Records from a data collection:
=== Begin Enclosure ===
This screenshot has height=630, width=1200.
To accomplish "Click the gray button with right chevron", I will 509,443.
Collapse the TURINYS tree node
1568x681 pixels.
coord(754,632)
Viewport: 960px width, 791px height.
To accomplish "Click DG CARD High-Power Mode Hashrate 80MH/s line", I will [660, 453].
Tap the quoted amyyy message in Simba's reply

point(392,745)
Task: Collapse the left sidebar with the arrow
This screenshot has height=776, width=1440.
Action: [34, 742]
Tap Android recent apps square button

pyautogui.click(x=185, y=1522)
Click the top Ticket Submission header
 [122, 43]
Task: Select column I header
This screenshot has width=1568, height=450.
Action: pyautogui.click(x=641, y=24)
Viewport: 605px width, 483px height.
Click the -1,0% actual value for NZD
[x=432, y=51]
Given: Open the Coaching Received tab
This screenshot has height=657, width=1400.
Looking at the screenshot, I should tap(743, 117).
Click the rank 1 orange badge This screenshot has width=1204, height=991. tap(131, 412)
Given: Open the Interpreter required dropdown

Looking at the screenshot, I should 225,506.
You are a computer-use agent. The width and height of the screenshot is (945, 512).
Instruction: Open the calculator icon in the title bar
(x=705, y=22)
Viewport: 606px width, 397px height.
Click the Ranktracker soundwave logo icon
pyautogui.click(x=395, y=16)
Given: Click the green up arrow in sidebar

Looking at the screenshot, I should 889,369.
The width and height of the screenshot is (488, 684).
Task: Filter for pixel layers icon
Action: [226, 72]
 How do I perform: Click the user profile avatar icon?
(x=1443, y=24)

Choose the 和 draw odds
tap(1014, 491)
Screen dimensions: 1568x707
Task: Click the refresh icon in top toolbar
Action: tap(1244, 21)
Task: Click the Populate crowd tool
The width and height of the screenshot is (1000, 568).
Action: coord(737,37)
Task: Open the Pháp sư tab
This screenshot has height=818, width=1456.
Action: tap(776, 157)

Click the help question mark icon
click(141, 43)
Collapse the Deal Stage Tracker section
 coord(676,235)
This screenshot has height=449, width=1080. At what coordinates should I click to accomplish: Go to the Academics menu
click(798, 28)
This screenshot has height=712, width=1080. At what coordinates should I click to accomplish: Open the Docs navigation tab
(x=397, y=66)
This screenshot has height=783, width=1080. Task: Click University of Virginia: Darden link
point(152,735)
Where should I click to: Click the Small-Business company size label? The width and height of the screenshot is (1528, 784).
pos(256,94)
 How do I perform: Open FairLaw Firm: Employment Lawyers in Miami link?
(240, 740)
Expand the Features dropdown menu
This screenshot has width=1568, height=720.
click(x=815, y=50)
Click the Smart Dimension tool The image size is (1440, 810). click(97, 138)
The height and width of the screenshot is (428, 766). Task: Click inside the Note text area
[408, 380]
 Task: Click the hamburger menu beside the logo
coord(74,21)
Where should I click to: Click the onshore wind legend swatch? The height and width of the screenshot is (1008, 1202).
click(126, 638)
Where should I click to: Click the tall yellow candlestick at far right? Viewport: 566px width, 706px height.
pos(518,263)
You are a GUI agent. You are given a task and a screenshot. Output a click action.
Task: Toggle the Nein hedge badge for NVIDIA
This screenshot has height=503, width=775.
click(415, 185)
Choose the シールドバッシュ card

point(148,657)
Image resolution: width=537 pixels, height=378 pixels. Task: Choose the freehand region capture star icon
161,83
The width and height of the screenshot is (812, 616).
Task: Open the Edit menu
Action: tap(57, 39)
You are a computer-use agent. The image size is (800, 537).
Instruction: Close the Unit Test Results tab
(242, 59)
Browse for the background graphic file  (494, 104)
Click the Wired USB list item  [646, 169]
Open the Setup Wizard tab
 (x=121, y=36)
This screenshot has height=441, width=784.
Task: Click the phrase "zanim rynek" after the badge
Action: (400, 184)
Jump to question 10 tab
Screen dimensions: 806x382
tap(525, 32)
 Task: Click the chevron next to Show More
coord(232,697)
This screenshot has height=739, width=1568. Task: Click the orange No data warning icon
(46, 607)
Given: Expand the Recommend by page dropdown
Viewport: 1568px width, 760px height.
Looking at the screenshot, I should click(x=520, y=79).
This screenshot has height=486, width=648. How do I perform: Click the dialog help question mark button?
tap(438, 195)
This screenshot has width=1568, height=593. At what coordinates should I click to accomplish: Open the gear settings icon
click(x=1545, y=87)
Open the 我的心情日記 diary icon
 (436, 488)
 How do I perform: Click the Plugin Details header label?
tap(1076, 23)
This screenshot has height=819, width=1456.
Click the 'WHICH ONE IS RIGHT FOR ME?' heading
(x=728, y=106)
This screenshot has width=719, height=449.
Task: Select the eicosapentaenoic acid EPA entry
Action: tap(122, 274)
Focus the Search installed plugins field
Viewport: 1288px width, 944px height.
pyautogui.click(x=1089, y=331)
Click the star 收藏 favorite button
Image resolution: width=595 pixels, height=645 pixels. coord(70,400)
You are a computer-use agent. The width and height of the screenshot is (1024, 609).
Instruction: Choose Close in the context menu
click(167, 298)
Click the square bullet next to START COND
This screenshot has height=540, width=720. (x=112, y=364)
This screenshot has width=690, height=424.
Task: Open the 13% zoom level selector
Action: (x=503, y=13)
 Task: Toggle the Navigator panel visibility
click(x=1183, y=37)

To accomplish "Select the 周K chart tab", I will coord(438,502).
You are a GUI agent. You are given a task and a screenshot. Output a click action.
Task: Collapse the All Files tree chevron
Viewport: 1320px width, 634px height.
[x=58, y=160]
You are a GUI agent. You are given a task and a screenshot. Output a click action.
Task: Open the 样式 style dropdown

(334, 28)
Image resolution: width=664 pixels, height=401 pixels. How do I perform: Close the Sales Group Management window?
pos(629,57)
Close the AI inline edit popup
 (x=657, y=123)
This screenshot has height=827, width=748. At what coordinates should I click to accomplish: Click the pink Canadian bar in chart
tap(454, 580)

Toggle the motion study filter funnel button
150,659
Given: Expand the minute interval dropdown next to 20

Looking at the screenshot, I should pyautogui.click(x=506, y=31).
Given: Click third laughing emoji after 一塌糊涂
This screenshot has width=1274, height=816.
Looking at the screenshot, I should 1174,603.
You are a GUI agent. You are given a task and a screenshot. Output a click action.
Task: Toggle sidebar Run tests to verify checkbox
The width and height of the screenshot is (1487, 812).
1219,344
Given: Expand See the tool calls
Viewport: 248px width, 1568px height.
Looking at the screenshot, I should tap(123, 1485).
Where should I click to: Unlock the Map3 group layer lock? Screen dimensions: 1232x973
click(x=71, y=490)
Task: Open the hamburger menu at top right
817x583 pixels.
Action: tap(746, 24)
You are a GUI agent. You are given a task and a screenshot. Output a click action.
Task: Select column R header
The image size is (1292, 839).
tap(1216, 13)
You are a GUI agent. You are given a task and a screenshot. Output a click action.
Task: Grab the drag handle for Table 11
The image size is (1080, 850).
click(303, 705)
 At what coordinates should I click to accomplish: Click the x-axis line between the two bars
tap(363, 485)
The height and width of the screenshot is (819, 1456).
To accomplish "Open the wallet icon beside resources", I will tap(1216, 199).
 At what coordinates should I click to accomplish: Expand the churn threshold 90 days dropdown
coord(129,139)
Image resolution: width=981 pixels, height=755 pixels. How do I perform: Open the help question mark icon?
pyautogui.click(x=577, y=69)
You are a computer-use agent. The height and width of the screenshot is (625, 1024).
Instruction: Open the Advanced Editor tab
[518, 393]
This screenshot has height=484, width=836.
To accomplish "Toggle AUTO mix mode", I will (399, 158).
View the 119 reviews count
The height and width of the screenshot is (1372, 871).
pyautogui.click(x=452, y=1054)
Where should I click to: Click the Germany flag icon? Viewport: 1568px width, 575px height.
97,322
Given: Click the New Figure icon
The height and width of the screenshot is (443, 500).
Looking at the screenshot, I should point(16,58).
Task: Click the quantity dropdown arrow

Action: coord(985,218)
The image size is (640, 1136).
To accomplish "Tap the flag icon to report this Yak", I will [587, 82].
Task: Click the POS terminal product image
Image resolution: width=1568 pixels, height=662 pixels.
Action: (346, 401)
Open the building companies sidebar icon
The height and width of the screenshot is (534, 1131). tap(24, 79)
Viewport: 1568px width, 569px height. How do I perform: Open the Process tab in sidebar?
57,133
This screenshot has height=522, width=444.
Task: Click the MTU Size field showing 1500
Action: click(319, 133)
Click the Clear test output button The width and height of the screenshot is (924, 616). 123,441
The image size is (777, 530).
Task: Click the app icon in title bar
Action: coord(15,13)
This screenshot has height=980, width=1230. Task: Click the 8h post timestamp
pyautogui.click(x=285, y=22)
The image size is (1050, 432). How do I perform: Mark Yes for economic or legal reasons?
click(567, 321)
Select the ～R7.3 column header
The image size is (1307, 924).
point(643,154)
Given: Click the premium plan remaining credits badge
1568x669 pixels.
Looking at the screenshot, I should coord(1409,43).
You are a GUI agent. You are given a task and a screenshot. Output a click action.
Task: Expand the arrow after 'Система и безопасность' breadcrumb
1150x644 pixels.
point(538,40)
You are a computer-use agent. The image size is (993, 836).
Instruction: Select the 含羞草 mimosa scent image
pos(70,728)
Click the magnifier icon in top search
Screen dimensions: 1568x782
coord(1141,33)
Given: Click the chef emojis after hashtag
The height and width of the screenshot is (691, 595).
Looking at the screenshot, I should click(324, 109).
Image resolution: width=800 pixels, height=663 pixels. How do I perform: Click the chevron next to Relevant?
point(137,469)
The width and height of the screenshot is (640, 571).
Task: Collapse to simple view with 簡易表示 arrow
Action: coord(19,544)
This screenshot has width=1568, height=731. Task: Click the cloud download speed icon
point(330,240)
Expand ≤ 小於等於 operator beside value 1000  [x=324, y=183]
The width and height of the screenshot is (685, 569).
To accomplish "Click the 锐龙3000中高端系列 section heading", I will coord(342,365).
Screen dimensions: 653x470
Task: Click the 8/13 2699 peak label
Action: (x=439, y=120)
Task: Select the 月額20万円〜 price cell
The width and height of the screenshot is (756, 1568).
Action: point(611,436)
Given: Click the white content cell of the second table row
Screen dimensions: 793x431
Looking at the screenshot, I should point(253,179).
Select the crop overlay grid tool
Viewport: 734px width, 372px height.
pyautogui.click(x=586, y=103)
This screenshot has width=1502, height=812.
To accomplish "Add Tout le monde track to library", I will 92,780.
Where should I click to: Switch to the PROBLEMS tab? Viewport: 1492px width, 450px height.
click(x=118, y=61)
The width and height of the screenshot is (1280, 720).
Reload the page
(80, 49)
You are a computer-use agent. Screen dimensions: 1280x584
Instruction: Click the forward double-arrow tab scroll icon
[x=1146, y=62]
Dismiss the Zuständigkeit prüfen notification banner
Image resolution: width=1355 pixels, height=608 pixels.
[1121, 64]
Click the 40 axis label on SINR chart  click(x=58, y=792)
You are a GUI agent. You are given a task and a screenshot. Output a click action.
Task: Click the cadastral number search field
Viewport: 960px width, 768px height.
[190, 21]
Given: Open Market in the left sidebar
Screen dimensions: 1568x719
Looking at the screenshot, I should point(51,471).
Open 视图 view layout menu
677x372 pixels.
=== End Enclosure ===
» **TASK DESCRIPTION**
Using the entries shown above, reproduce verbatim the lines from the line bearing "Viewport: 1568px width, 760px height." to the line bearing "This screenshot has height=819, width=1456.", inclusive.

» **TASK ANSWER**
Viewport: 1568px width, 760px height.
Looking at the screenshot, I should click(x=520, y=79).
This screenshot has height=486, width=648. How do I perform: Click the dialog help question mark button?
tap(438, 195)
This screenshot has width=1568, height=593. At what coordinates should I click to accomplish: Open the gear settings icon
click(x=1545, y=87)
Open the 我的心情日記 diary icon
 (436, 488)
 How do I perform: Click the Plugin Details header label?
tap(1076, 23)
This screenshot has height=819, width=1456.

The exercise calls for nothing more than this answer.